We focus here on the 6H-B form of Ba3NiSb2O9 which can be obtained by applying a High Pressure – High Temperature (HP-HT) treatment in the range 3 to 6 GPa at 600°C. This compound was reported to present no magnetic order down to 0.35 K, suggesting that it could be an experimental realization of a gapless QSL. In order to investigate this behavior by both nuclear magnetic resonance (NMR) and muon spin resonance (µSR) we synthesized this phase in HP-HT conditions.

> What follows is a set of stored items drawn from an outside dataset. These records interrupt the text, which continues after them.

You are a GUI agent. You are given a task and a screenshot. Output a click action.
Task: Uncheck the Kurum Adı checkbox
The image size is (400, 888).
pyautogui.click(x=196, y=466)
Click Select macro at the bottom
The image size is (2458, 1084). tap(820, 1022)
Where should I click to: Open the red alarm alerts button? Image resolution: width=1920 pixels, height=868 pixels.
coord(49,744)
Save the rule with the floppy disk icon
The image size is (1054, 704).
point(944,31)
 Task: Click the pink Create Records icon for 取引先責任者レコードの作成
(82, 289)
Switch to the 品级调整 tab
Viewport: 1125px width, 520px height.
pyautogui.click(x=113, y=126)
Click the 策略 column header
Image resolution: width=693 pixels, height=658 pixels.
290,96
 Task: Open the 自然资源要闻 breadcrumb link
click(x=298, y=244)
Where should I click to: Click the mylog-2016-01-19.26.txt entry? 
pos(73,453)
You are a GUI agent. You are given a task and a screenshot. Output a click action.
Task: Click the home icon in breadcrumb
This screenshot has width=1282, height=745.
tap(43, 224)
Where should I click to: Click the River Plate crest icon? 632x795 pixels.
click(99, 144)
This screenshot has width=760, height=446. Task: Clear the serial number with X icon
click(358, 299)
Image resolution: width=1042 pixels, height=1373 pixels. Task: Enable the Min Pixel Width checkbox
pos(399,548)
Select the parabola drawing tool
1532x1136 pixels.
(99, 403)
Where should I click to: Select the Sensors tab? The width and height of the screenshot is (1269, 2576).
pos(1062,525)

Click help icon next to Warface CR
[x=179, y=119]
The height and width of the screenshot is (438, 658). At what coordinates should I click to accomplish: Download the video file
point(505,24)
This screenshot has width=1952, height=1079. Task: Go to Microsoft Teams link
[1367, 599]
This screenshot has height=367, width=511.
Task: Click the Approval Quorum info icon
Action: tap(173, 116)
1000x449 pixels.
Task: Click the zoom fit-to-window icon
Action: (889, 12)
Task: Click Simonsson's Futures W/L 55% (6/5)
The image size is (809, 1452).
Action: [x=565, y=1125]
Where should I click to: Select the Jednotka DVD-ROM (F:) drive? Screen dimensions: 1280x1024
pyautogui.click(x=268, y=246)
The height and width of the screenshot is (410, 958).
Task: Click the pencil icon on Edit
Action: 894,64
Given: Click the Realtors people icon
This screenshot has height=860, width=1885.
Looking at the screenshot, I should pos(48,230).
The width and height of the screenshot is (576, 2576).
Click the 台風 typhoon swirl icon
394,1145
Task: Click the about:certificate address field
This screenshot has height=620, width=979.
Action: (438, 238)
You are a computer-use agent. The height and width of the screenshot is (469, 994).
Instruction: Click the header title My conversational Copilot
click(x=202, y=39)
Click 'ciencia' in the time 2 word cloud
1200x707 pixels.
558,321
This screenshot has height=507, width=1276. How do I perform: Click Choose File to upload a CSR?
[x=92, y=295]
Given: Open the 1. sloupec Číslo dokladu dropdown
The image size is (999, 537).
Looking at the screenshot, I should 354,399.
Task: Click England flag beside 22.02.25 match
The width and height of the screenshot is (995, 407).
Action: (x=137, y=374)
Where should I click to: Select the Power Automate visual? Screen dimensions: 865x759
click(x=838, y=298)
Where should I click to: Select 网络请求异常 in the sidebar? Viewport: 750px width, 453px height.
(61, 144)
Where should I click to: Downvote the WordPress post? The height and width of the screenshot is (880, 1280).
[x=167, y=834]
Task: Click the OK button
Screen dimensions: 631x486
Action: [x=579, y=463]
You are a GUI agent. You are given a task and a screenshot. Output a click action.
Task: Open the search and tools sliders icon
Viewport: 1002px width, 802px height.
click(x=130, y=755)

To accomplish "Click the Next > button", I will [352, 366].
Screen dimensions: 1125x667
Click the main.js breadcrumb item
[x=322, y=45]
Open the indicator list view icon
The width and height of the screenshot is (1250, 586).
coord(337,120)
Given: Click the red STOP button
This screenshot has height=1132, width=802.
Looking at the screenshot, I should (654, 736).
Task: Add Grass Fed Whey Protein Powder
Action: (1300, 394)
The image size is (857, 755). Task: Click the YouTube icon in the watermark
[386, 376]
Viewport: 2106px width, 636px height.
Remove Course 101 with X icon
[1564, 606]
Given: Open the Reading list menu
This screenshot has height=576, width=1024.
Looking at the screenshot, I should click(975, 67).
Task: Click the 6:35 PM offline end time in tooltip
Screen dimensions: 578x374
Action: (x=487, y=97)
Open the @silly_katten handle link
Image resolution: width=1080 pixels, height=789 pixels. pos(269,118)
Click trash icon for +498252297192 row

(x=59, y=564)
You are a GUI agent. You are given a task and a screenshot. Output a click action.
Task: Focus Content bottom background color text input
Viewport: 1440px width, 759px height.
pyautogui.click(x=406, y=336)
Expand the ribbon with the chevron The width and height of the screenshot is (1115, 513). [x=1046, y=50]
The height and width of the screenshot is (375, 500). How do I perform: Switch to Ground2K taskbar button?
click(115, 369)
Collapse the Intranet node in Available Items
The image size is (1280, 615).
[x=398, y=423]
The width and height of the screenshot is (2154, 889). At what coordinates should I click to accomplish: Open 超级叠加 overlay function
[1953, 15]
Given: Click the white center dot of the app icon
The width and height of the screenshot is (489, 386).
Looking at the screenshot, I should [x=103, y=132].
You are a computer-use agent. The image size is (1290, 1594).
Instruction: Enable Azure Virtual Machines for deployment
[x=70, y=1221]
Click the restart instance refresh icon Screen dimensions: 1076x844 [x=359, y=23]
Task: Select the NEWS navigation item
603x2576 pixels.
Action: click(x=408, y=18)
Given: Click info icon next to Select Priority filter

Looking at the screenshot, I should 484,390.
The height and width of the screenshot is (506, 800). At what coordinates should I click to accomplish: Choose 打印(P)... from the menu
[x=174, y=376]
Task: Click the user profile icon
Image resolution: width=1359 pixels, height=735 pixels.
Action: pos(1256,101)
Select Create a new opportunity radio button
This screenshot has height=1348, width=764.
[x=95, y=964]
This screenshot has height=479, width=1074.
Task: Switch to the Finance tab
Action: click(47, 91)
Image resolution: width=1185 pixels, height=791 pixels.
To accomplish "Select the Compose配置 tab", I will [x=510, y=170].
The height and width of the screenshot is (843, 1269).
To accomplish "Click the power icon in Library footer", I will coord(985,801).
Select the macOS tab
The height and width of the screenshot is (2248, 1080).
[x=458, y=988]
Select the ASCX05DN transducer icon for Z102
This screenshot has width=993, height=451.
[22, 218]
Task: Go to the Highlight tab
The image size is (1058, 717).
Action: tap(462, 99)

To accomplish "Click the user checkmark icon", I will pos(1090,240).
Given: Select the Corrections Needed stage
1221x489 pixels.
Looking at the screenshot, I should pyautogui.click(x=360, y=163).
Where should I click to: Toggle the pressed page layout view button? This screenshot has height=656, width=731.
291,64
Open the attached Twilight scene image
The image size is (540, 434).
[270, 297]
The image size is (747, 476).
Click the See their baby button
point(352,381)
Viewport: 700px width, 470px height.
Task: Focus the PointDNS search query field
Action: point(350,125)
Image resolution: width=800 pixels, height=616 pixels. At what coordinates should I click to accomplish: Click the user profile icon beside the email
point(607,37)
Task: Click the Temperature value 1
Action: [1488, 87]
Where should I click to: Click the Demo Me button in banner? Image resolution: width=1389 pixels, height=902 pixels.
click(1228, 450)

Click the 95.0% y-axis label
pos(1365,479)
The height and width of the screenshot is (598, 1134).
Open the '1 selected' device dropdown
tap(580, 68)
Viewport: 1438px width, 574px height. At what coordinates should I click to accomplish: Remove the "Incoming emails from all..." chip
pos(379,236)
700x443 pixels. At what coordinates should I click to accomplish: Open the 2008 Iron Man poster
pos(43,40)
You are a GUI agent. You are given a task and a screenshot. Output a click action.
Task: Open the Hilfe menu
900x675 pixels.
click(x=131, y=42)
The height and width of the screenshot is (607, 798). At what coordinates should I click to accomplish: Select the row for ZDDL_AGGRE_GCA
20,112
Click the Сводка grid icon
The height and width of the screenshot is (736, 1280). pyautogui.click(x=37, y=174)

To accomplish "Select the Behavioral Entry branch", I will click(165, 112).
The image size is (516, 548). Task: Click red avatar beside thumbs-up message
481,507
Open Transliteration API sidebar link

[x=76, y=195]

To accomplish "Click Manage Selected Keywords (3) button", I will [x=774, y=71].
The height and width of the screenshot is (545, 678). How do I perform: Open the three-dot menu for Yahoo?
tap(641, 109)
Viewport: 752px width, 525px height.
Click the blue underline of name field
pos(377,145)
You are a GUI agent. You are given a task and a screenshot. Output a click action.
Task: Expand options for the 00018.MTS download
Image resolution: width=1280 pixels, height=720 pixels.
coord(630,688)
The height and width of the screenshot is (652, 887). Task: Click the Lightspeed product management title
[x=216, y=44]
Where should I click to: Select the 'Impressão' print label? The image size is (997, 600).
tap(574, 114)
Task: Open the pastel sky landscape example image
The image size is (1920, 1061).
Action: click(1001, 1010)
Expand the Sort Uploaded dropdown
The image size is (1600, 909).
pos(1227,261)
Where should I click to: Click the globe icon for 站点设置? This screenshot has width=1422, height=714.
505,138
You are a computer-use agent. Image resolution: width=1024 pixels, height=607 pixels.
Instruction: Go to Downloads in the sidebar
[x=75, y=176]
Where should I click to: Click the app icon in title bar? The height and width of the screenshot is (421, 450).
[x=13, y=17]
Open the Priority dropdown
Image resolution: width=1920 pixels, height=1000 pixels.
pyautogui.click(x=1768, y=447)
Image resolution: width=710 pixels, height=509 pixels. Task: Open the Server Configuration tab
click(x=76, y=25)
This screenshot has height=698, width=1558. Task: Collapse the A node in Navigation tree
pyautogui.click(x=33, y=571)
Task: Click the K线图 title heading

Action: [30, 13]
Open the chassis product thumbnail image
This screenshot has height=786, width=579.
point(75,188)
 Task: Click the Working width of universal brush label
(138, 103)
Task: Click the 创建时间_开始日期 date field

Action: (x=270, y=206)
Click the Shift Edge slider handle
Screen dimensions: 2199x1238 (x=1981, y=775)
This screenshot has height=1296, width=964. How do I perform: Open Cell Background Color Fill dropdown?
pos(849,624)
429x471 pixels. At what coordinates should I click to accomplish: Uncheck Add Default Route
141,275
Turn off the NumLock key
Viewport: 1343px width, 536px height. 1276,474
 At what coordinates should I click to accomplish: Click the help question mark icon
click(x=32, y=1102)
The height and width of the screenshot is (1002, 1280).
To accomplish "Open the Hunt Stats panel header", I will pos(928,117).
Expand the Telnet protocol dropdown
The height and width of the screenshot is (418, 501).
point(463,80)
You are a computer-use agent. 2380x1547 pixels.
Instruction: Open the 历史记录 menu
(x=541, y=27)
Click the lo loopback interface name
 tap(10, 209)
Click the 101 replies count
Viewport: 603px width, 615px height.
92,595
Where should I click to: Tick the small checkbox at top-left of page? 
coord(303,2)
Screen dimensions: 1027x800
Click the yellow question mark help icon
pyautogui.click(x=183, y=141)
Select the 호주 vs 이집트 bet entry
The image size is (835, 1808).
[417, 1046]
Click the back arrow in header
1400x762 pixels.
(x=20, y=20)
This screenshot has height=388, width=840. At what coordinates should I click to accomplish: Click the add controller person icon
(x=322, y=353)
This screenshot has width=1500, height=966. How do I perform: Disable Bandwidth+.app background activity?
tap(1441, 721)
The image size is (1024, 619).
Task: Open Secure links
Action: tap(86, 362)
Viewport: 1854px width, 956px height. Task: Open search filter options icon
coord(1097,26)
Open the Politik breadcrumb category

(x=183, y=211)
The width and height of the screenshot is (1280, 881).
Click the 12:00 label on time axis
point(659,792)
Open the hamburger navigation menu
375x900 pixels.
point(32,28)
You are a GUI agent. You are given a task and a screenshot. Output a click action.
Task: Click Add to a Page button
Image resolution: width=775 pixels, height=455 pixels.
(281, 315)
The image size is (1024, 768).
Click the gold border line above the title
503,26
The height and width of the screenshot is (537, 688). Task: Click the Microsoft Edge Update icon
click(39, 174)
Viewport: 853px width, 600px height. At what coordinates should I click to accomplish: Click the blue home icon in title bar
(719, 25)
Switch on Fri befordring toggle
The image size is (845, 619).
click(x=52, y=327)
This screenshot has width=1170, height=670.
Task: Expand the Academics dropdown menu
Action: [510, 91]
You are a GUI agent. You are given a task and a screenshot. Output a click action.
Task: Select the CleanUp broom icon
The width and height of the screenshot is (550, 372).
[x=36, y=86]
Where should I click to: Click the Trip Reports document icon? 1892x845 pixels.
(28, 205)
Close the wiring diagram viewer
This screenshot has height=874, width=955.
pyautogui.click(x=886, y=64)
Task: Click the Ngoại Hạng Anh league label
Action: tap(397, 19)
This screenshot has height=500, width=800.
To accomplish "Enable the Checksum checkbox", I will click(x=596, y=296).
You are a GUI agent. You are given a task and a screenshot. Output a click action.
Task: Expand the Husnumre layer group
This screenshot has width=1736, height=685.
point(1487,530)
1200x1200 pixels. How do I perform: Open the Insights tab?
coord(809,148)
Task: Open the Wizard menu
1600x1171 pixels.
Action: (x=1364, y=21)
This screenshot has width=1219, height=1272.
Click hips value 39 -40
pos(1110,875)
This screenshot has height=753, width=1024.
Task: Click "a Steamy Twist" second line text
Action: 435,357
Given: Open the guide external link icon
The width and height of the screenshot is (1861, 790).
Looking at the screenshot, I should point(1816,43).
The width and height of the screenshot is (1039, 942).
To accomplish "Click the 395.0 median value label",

X-ray powder diffraction on a laboratory source (Bruker D8) and neutron powder diffraction on the D1B beamline of the ILL (Grenoble, France) have been performed. The refinement of the structure using these data showed disorder of Ni and Sb atoms on the sites of the triangular lattice. In that case, the absence of magnetic ordering could be simply related to the structural disorder of the magnetic cation framework, in which the triangular planes are not preserved. For a correct interpretation of physical properties of the samples, it is thus mandatory to clarify the nature of the disorder and confirm (or not) the existence of Ni triangular planes in the structure. Therefore, we have undertaken a thorough investigation of the structural properties of 6H-B Ba3NiSb2O9 using precession electron diffraction and Z-contrast imaging.
STEM-HAADF Z-contrast imaging (figure 1a) shows rows of bright contrasts that can be linked to the structural model of Ba3NiSb2O9 (figure 1b). Figures 1c and 1d show the intensity profiles in the green and pink boxed areas, respectively, with theoretical intensities based on the atomic numbers superimposed. As expected, the contrast corresponding to the Ba atoms (green) shows the highest intensities. The intensity in the center of the profiles corresponds well to a Sb atom (yellow). However, on the two remaining positions, where the 6H-B structure has either a Sb or a Ni atom (blue) the expected intensities differ from the observed ones. The observed intensities on the Ni/Sb sites can be interpreted as Sb and Ni being both present in the atomic columns.
Precession electron diffraction on a thin particle showed that the symmetry of the crystal isn’t compatible with the P63mc space group proposed for 6H-B. The  zone axis (figure 2a) shows no mirror symmetry perpendicular to the c* direction and the existence of the 003 reflection. This is incompatible with a 6-fold axis or a c glide plane in the crystal. The correct space group must therefore be trigonal.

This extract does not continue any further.